> _Work task_: The line containing "Click the upload" marks the end: quote every line from the start of the records below through it, word for word.

- - -

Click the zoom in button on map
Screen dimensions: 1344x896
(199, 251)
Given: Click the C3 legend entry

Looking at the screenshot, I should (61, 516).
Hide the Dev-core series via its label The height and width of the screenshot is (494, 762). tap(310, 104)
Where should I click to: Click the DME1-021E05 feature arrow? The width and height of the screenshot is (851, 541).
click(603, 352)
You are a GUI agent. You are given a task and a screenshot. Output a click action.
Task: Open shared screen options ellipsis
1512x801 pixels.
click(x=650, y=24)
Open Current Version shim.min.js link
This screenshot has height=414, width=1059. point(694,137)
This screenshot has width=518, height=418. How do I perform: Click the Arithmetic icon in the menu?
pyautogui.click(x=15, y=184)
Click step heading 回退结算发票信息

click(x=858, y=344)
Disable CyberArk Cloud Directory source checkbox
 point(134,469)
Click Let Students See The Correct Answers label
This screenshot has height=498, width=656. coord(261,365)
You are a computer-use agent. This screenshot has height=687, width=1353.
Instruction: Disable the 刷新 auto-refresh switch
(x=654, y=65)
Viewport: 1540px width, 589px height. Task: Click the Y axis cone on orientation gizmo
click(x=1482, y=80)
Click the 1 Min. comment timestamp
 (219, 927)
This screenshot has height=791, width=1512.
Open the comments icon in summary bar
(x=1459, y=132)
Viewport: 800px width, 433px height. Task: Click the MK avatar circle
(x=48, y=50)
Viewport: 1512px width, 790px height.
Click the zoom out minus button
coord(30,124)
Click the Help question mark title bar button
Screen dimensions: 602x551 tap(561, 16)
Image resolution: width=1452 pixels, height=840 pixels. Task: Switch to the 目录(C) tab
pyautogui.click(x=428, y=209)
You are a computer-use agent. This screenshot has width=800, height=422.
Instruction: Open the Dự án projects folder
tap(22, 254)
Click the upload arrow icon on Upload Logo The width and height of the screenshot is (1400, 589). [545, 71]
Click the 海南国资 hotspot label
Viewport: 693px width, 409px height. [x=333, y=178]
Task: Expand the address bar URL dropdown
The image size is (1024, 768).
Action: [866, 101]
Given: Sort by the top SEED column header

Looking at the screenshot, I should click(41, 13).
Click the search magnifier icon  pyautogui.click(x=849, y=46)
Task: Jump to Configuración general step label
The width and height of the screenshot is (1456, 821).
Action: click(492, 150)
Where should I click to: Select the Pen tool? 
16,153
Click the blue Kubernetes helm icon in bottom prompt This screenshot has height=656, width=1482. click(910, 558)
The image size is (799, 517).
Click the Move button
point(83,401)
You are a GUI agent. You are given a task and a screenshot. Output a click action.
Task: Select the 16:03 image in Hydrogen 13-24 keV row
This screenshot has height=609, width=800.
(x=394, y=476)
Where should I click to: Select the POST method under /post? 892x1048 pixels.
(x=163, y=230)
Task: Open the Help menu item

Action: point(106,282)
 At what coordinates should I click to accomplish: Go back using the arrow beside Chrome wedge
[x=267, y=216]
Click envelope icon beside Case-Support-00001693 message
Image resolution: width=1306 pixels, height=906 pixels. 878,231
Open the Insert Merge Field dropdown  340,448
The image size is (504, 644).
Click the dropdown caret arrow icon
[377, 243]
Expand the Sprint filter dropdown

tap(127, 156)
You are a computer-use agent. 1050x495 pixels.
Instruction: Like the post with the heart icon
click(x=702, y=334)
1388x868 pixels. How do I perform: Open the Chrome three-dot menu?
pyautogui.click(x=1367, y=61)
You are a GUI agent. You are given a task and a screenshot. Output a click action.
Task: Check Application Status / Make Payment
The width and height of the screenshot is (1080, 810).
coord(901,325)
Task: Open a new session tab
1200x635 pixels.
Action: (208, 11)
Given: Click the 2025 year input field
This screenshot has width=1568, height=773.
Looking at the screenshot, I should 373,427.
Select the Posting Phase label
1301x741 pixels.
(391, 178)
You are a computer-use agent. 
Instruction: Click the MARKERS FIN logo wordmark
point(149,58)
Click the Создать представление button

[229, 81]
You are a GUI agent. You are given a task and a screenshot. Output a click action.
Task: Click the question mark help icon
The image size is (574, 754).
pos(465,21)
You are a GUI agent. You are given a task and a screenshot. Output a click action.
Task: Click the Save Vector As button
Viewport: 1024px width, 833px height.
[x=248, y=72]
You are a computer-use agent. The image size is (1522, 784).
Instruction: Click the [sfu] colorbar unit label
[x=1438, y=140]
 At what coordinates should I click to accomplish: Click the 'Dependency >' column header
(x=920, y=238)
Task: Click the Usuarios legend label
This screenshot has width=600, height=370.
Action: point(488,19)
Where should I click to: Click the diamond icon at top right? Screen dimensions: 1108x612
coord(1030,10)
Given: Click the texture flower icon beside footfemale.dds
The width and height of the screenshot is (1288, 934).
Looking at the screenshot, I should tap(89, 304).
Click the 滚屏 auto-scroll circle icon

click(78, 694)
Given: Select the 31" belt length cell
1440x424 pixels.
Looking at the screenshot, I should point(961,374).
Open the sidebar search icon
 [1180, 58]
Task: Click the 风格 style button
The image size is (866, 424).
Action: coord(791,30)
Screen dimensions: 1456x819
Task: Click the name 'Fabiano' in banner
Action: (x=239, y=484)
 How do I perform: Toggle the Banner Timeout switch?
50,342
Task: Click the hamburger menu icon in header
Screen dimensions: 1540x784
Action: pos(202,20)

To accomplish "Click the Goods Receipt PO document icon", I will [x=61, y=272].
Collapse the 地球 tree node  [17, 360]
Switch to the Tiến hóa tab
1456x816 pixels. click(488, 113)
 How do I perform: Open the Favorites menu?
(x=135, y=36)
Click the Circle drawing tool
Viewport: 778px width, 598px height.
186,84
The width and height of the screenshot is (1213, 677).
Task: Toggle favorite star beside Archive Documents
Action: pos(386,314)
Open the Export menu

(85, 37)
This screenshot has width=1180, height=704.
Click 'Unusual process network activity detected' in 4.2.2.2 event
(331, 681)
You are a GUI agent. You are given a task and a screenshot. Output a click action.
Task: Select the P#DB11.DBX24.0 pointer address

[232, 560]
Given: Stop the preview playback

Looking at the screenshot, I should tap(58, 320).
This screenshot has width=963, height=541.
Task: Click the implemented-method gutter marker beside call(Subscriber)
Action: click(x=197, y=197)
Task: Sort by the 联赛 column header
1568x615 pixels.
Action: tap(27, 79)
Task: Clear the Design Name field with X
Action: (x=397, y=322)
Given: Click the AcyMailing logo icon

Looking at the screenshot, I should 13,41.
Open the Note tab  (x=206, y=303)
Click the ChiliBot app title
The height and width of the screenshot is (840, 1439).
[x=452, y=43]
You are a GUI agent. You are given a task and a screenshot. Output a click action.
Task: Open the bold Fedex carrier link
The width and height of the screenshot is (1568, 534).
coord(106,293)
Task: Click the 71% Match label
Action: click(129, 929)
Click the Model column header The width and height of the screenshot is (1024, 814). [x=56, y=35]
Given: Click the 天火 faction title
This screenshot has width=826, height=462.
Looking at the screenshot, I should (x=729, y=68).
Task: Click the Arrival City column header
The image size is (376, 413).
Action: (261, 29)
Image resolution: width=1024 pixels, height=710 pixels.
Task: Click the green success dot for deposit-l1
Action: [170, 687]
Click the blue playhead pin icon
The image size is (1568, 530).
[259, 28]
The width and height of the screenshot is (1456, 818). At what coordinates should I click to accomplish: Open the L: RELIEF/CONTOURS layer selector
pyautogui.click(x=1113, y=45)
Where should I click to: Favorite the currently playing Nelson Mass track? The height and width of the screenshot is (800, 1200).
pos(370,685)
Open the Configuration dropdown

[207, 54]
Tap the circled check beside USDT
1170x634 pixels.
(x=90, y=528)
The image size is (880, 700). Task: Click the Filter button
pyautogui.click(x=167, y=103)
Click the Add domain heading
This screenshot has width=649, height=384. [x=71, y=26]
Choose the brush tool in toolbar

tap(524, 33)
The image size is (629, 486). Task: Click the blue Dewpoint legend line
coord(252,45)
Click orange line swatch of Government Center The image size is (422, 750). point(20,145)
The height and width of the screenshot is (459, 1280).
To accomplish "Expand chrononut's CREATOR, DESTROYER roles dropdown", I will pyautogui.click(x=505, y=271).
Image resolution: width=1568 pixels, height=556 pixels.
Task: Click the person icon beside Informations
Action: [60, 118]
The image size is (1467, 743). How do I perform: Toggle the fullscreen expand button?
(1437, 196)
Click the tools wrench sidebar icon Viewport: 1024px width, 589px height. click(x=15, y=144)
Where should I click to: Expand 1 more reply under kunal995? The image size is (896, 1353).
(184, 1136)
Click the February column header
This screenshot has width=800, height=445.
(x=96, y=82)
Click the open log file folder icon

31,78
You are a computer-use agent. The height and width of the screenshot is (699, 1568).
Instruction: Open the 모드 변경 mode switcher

- - -

> _Exercise result_:
Click the zoom in button on map
Screen dimensions: 1344x896
(199, 251)
Given: Click the C3 legend entry

Looking at the screenshot, I should (61, 516).
Hide the Dev-core series via its label The height and width of the screenshot is (494, 762). tap(310, 104)
Where should I click to: Click the DME1-021E05 feature arrow? The width and height of the screenshot is (851, 541).
click(603, 352)
You are a GUI agent. You are given a task and a screenshot. Output a click action.
Task: Open shared screen options ellipsis
1512x801 pixels.
click(x=650, y=24)
Open Current Version shim.min.js link
This screenshot has height=414, width=1059. point(694,137)
This screenshot has width=518, height=418. How do I perform: Click the Arithmetic icon in the menu?
pyautogui.click(x=15, y=184)
Click step heading 回退结算发票信息

click(x=858, y=344)
Disable CyberArk Cloud Directory source checkbox
 point(134,469)
Click Let Students See The Correct Answers label
This screenshot has height=498, width=656. coord(261,365)
You are a computer-use agent. This screenshot has height=687, width=1353.
Instruction: Disable the 刷新 auto-refresh switch
(x=654, y=65)
Viewport: 1540px width, 589px height. Task: Click the Y axis cone on orientation gizmo
click(x=1482, y=80)
Click the 1 Min. comment timestamp
 (219, 927)
This screenshot has height=791, width=1512.
Open the comments icon in summary bar
(x=1459, y=132)
Viewport: 800px width, 433px height. Task: Click the MK avatar circle
(x=48, y=50)
Viewport: 1512px width, 790px height.
Click the zoom out minus button
coord(30,124)
Click the Help question mark title bar button
Screen dimensions: 602x551 tap(561, 16)
Image resolution: width=1452 pixels, height=840 pixels. Task: Switch to the 目录(C) tab
pyautogui.click(x=428, y=209)
You are a computer-use agent. This screenshot has width=800, height=422.
Instruction: Open the Dự án projects folder
tap(22, 254)
Click the upload arrow icon on Upload Logo The width and height of the screenshot is (1400, 589). [545, 71]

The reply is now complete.